How Should We Talk About Treatments?
This research doesn't mean we should hide information from patients. People have a right to know about actual risks. But it does suggest we might want to think more carefully about how that information is framed and communicated.
Some approaches under exploration include focusing on how most people do on a medication rather than exhaustive rare side effect lists, being more strategic about when and how warnings are delivered, and actively working to build positive expectations rather than just delivering information neutrally and hoping for the best.
The goal isn't to deceive anyone. It's to acknowledge that words have power, expectations shape experience, and the balance between informing and harming isn't as simple as "just tell them everything."

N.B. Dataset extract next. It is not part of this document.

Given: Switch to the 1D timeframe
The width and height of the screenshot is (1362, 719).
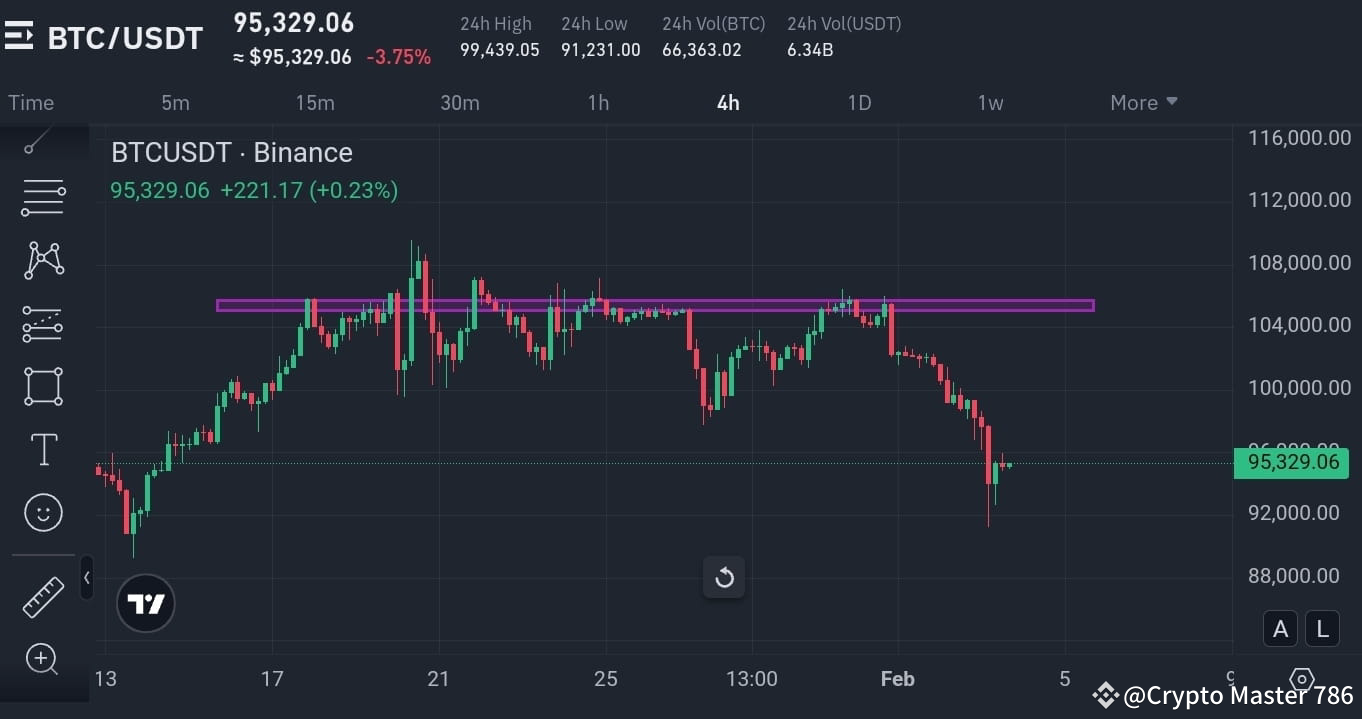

The Asymmetry Isn't Fair, But It's Real
One of the frustrating things about this finding is that it seems cosmically unfair. You'd hope that positive and negative expectations would at least be equal. Believe you'll get better, you improve by X amount. Believe you'll get worse, you decline by X amount. Symmetry. Balance.
Nope. The nocebo effect is stronger. And it hangs on longer. Your brain is built to weigh negative possibilities more heavily than positive ones, and that asymmetry follows you right into the doctor's office.
Understanding this doesn't make it go away, but it might help. If you know that reading scary side effect lists can create expectations that then produce actual symptoms, you can approach that information a bit more critically. Not dismissing real warnings, but recognizing that your brain has a thumb on the scale toward expecting the worst.
And maybe, just maybe, healthcare systems can start taking nocebo effects as seriously as they take placebos. The dark side of expectations is winning, and we're only beginning to figure out what to do about it.
Reference: Bhattacharyya S, et al. (2025). Nocebo effects are stronger and more persistent than placebo effects in healthy individuals. eLife. doi: 10.7554/eLife.105753 | PMID: 41150350
Disclaimer: The image accompanying this article is for illustrative purposes only and does not depict actual experimental results, data, or biological mechanisms.